Brendan was on the second wall now. Alvaro began to pick out targets at random, sending a shower of beans down into the wards of the castle, pinning down the searchers. Three more soldiers fell to the unseen missiles, one crying out and holding a badly bruised knee before Brendan climbed over the last wall and slipped into the river. Alvaro folded up his slingshot, pocketed his beans, and turned to climb out of the building to meet the other vampyre at the river.

A Plague of Dead Rats And Navy Beans On Both Your Houses:

One headline in a local tabloid proclaimed.

Last night guards at the Tower of London had a run-in with the tower ghosts. According to one source, the old Jewel House was visited by a plague of dead rats. While responding to a possible intruder, three of the soldiers guarding the tower were greeted by a shower of rats, one claiming to have discharged his weapon at a dark shape that disappeared through the wall.

Outside, meanwhile, other soldiers responding to the general alarm were met by a hail of Navy beans. Three soldiers were slightly injured during this bean-storm.

An interesting side note: a spokesman for Scotland Yard suggests a blood trail was found leading from the Waterloo Barracks and apparently through all three walls. The blood has yet to be identified but is not believed to be human.
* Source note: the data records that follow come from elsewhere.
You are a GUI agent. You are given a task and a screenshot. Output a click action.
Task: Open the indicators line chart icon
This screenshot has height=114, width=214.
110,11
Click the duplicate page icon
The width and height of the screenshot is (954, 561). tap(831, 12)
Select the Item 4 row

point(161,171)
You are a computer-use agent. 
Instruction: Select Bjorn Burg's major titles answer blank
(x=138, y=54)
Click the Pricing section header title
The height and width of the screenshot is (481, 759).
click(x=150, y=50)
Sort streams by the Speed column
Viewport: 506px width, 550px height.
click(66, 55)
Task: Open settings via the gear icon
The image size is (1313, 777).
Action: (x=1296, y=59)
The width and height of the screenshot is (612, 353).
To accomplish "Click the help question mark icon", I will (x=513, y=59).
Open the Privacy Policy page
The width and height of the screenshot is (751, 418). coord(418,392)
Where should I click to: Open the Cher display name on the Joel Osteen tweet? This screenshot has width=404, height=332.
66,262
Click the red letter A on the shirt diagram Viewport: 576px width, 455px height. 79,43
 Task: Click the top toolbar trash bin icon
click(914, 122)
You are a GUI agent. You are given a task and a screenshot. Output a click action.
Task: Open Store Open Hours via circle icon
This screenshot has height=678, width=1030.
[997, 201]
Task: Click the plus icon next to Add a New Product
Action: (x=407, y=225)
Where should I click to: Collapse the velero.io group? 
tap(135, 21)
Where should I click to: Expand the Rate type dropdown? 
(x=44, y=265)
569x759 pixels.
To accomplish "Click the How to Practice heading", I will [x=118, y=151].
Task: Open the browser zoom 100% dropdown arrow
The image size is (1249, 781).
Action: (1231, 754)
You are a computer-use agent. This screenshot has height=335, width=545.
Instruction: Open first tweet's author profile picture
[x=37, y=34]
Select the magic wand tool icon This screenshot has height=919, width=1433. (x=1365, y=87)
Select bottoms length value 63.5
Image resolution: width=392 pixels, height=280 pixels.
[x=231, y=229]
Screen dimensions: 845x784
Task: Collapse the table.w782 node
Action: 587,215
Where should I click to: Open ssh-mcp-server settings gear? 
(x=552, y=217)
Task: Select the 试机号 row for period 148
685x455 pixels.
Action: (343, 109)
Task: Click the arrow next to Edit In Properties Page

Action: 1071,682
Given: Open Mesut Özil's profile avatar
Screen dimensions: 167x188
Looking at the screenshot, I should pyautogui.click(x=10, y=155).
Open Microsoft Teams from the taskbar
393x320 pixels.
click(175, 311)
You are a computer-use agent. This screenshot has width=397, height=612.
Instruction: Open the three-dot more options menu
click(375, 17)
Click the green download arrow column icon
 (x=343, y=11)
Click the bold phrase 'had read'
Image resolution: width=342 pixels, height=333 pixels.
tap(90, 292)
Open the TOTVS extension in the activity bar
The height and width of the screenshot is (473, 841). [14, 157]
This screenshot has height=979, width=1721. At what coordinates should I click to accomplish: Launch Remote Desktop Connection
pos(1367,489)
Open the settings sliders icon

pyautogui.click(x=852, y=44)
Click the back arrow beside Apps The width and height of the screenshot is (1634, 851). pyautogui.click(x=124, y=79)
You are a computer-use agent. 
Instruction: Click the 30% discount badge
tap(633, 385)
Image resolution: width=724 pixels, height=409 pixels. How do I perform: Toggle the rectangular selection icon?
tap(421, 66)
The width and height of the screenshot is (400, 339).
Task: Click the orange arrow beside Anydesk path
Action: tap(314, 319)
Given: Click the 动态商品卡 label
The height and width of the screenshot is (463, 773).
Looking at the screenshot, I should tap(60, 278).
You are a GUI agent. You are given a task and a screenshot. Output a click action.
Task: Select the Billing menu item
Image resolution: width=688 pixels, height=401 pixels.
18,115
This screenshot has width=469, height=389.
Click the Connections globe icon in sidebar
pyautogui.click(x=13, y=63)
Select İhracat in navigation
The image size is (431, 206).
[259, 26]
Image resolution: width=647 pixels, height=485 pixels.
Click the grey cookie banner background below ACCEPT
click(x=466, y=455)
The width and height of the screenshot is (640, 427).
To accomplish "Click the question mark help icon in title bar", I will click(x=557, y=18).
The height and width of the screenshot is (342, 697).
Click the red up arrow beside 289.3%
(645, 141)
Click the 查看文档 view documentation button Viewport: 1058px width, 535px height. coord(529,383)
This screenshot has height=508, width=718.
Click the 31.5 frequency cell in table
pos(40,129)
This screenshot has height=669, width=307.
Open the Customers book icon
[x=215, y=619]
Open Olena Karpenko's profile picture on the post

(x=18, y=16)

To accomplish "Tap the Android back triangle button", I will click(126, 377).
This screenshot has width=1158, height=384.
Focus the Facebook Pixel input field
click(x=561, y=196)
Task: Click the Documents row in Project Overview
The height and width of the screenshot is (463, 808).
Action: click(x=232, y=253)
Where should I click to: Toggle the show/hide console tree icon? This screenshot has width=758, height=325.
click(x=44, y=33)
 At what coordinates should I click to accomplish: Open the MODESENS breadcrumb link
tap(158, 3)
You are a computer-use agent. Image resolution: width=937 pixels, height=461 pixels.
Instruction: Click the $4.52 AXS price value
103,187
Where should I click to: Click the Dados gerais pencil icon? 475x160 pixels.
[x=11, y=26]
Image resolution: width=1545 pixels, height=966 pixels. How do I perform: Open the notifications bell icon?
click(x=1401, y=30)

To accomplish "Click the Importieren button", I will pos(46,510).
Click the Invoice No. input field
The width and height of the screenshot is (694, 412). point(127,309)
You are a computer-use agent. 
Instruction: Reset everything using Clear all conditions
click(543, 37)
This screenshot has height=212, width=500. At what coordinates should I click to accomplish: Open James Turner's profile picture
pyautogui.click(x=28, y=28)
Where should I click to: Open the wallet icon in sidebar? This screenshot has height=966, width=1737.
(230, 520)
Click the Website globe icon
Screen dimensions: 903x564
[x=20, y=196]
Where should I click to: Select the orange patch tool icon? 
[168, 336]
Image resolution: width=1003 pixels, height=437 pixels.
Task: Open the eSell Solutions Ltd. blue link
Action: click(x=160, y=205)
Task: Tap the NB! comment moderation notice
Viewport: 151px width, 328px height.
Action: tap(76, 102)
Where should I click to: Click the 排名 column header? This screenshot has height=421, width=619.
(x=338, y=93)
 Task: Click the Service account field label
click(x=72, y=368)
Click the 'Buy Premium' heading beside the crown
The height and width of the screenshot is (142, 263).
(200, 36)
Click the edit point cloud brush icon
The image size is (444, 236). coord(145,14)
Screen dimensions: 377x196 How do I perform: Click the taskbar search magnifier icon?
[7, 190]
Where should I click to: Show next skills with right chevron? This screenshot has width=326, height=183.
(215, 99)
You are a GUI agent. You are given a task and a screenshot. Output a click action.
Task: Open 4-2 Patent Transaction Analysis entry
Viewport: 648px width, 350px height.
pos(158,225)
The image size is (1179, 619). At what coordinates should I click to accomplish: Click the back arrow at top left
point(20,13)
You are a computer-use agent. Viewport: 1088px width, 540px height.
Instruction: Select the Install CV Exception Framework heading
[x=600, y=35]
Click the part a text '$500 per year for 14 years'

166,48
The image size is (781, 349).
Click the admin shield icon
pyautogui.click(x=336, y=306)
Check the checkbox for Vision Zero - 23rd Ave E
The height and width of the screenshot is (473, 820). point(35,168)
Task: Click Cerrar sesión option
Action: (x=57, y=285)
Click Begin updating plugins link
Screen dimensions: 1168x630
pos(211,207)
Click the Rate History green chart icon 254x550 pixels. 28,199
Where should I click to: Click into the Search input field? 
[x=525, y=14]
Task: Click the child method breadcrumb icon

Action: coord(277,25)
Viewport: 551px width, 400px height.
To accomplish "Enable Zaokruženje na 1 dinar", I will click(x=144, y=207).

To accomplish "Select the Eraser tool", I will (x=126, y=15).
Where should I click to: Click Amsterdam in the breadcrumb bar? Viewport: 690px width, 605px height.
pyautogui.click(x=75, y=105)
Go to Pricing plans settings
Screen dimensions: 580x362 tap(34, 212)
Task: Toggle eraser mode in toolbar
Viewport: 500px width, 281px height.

Local historian and Tower expert, Reginald Harold, believes the blood trail might follow the route taken by Bishop Ranolf Flambard during his escape. However, there is no historical evidence to support his claims.

“Well,” Angel sighed. “It could be worse.”

“Easy for you to say,” Brendan complained. “You didn’t get shot.”

“It’s only a scratch,” Alvaro assured him. “The bullet went right through. You’ll be good as new by the end of the week.”

“Yes, but will I be able to play the piano?”

“Sorry, can’t help you with that,” Alvaro shrugged. “Major miracles are outside my skill set.”